Üstelik entegrasyon, Arapların kendi içinde bile başarısız olurken, bir Arap toplumunun Türkiye'ye entegre olması saf bir hayal değilmidir !..

Mesela Ürdün'e kabul edilen Filistinli Araplar bırakın entegre olmayı, iktidarı ele geçirmeye çalışmış ve 1970 yazında Ürdün'de iç savaş çıkmıştı!..

Karar vericiler böylesine bir mülteci akınının yarattığı ve yaratacağı tehlike, karmaşa hatta çatışma riskini  görmeye başlayacak mı?.. 

Her platformda konuşulan, tartışılan, ve yapılan, analızlerde  halkın neredeyse yüzde 90'nı mültecilerin memleketlerine geri gönderilmesi  fikri ile birleşmektedir!..

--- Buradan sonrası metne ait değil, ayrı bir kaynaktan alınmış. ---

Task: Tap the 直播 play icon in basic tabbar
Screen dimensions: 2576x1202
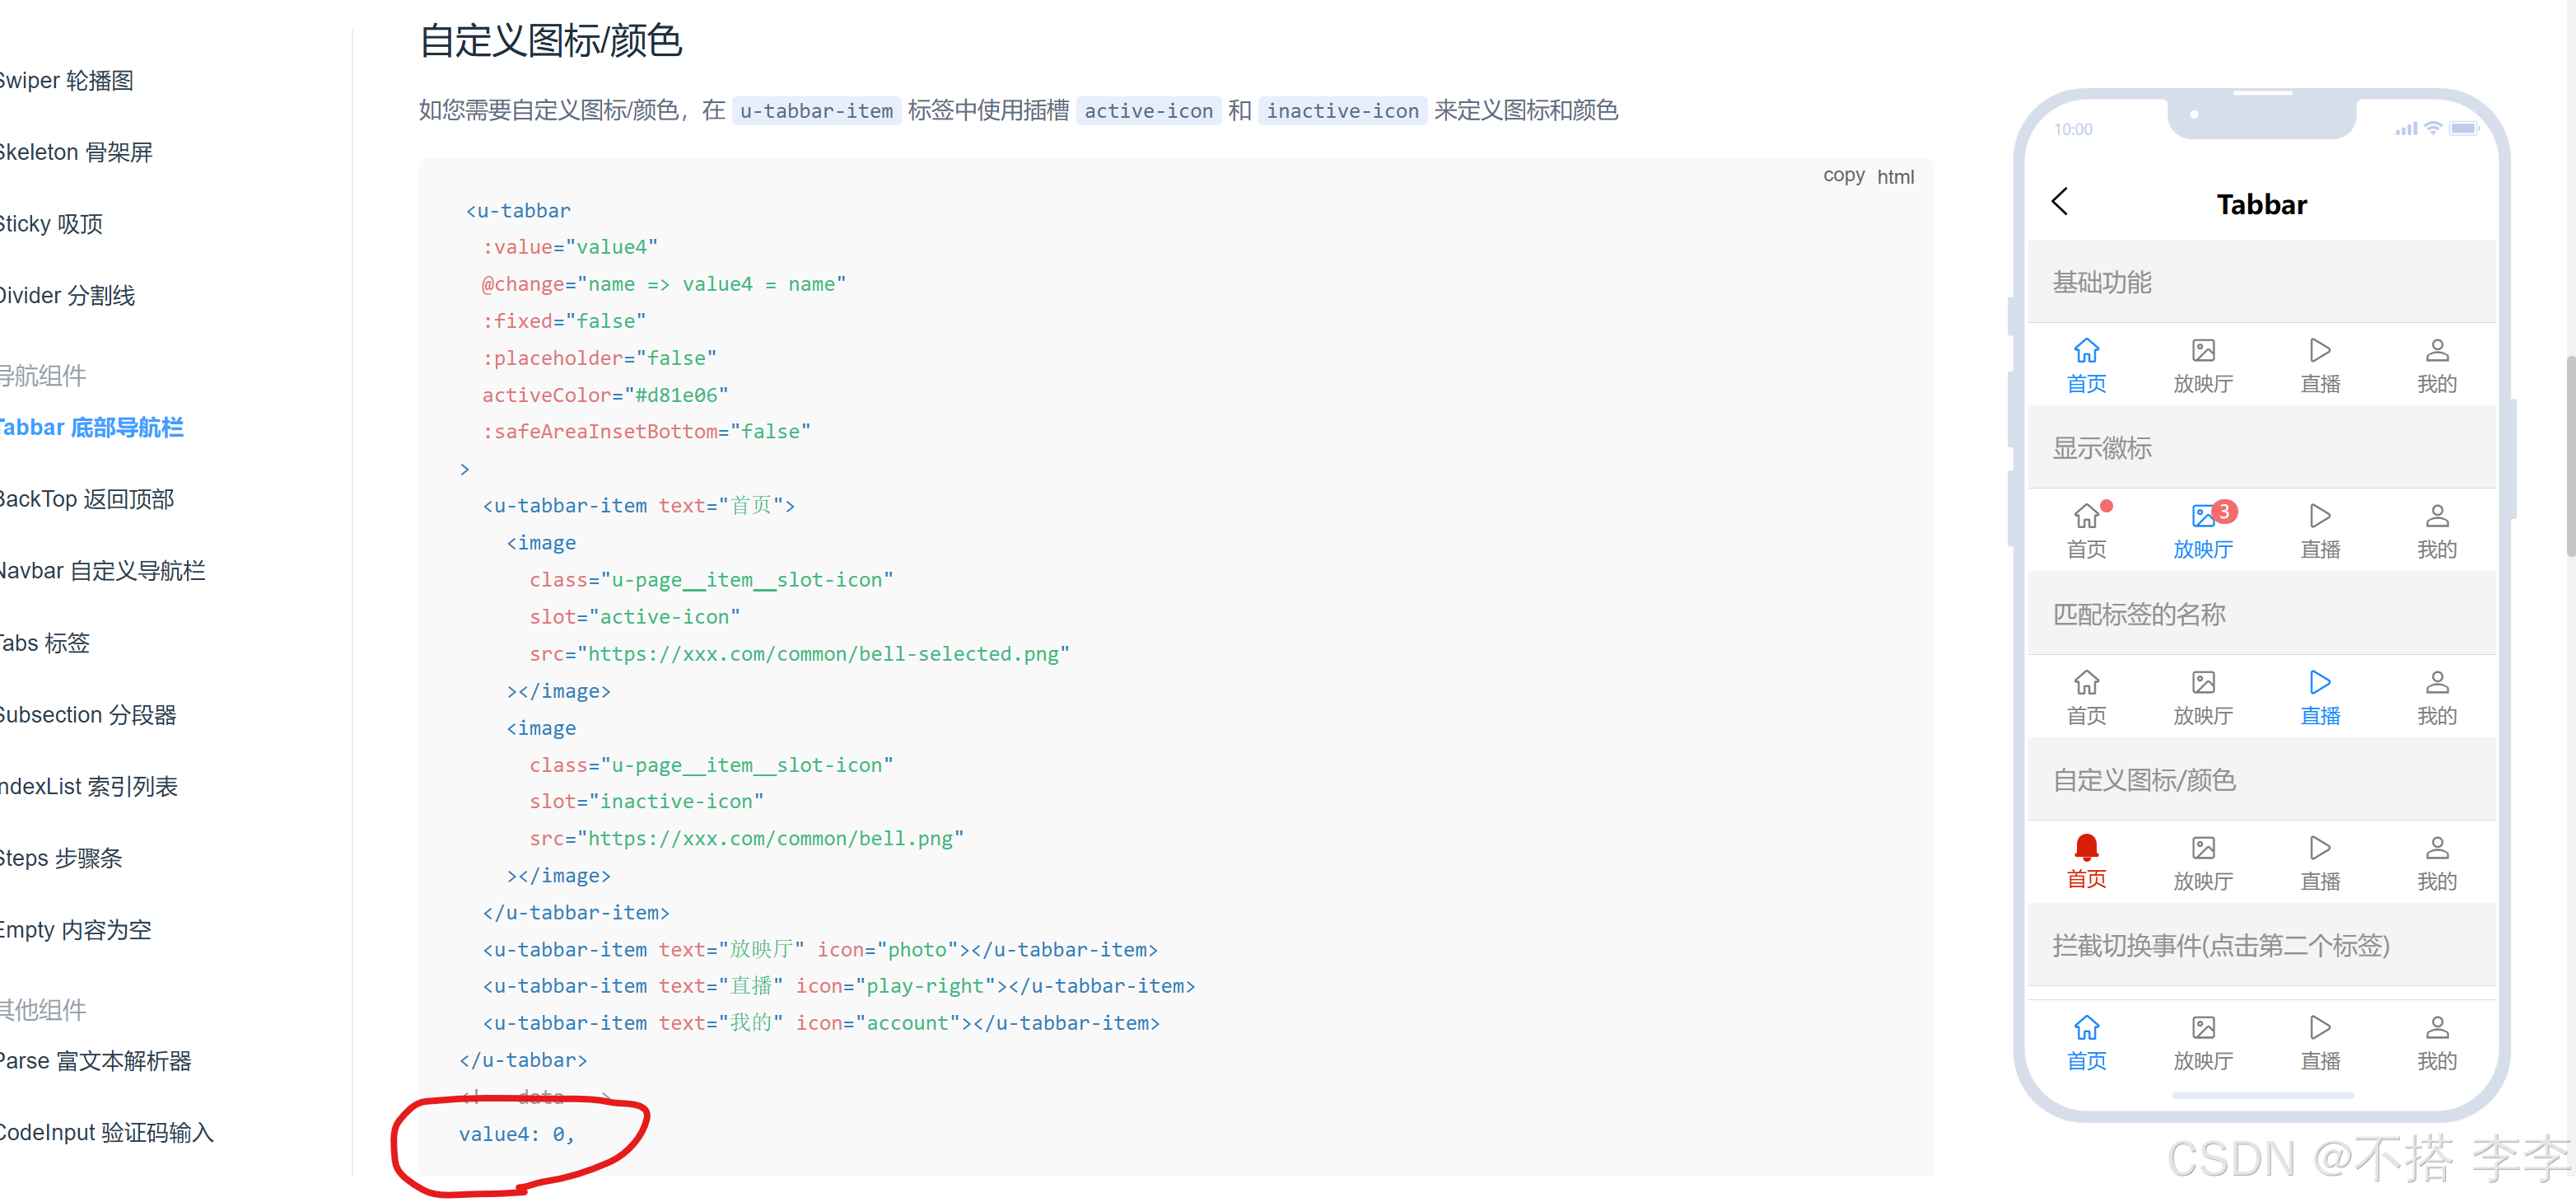Action: click(x=2320, y=352)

–En iyimser tahminle 6 milyon olan mülteciler!. 
Ülkelerine geri gönderilmezse, yıllar içinde bu sayı 10 milyonu geçecek, ülkenin demografik özelliği allak bullak olacaktır.…

Bu bağlamda,

Kaçak mültecilerin saptanması ve sınır dışı edilmesinin sağlaması gerekmektedir.… 

 “Düzensiz göçle” mücadelenin artırılması gerekmektedir.?

–Türkiye kaçak göç merkezi olmaktan çıkarılmalıdır.
İvedilikle önlem alınmaz ise yakın gelecekte sırf bu nedenle başımıza gelecek akıl almaz belalar gayet açık görülmektedir.
Sözün özü.

Türkiye’nin acil beka sorunu sığınmacılardır.